(Data for this exercise)

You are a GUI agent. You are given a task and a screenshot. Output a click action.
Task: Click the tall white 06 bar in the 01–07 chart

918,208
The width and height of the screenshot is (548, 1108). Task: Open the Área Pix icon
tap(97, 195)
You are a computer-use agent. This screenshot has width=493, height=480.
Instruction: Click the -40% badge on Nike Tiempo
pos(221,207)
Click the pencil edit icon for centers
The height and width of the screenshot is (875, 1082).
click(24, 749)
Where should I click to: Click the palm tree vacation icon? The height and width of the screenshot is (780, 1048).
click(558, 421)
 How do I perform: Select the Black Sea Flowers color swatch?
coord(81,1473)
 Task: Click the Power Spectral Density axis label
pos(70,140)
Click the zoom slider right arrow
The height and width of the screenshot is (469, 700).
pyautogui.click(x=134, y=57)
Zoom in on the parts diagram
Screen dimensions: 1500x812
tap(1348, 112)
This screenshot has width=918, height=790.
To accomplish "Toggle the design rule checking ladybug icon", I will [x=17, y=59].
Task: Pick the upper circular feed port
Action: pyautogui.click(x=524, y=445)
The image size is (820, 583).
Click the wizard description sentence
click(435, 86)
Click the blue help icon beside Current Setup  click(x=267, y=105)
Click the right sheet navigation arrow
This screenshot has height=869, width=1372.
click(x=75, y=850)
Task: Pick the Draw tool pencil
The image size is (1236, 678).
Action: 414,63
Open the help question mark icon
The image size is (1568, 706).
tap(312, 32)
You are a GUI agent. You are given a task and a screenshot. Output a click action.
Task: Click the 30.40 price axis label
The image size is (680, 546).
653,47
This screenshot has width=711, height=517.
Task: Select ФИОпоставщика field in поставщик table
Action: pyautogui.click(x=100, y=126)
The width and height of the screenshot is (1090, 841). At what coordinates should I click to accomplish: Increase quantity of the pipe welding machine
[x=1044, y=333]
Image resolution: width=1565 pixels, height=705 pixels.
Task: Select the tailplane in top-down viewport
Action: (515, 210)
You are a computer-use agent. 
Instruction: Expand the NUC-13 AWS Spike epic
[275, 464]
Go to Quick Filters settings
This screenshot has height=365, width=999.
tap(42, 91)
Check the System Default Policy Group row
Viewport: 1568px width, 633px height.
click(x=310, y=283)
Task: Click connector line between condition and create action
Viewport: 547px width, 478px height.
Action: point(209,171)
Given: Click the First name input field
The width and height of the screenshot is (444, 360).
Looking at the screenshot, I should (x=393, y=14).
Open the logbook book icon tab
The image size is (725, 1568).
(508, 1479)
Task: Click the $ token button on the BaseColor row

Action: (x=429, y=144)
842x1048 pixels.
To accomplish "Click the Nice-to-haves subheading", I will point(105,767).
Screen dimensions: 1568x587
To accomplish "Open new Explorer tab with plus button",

(End Data for this exercise)

Activity |
So that no detail is lost, give every line of the data again exactly.

Task response |
You are a GUI agent. You are given a task and a screenshot. Output a click action.
Task: Click the tall white 06 bar in the 01–07 chart

918,208
The width and height of the screenshot is (548, 1108). Task: Open the Área Pix icon
tap(97, 195)
You are a computer-use agent. This screenshot has width=493, height=480.
Instruction: Click the -40% badge on Nike Tiempo
pos(221,207)
Click the pencil edit icon for centers
The height and width of the screenshot is (875, 1082).
click(24, 749)
Where should I click to: Click the palm tree vacation icon? The height and width of the screenshot is (780, 1048).
click(558, 421)
 How do I perform: Select the Black Sea Flowers color swatch?
coord(81,1473)
 Task: Click the Power Spectral Density axis label
pos(70,140)
Click the zoom slider right arrow
The height and width of the screenshot is (469, 700).
pyautogui.click(x=134, y=57)
Zoom in on the parts diagram
Screen dimensions: 1500x812
tap(1348, 112)
This screenshot has width=918, height=790.
To accomplish "Toggle the design rule checking ladybug icon", I will [x=17, y=59].
Task: Pick the upper circular feed port
Action: pyautogui.click(x=524, y=445)
The image size is (820, 583).
Click the wizard description sentence
click(435, 86)
Click the blue help icon beside Current Setup  click(x=267, y=105)
Click the right sheet navigation arrow
This screenshot has height=869, width=1372.
click(x=75, y=850)
Task: Pick the Draw tool pencil
The image size is (1236, 678).
Action: 414,63
Open the help question mark icon
The image size is (1568, 706).
tap(312, 32)
You are a GUI agent. You are given a task and a screenshot. Output a click action.
Task: Click the 30.40 price axis label
The image size is (680, 546).
653,47
This screenshot has width=711, height=517.
Task: Select ФИОпоставщика field in поставщик table
Action: pyautogui.click(x=100, y=126)
The width and height of the screenshot is (1090, 841). At what coordinates should I click to accomplish: Increase quantity of the pipe welding machine
[x=1044, y=333]
Image resolution: width=1565 pixels, height=705 pixels.
Task: Select the tailplane in top-down viewport
Action: (515, 210)
You are a computer-use agent. 
Instruction: Expand the NUC-13 AWS Spike epic
[275, 464]
Go to Quick Filters settings
This screenshot has height=365, width=999.
tap(42, 91)
Check the System Default Policy Group row
Viewport: 1568px width, 633px height.
click(x=310, y=283)
Task: Click connector line between condition and create action
Viewport: 547px width, 478px height.
Action: point(209,171)
Given: Click the First name input field
The width and height of the screenshot is (444, 360).
Looking at the screenshot, I should (x=393, y=14).
Open the logbook book icon tab
The image size is (725, 1568).
(508, 1479)
Task: Click the $ token button on the BaseColor row

Action: (x=429, y=144)
842x1048 pixels.
To accomplish "Click the Nice-to-haves subheading", I will point(105,767).
Screen dimensions: 1568x587
To accomplish "Open new Explorer tab with plus button",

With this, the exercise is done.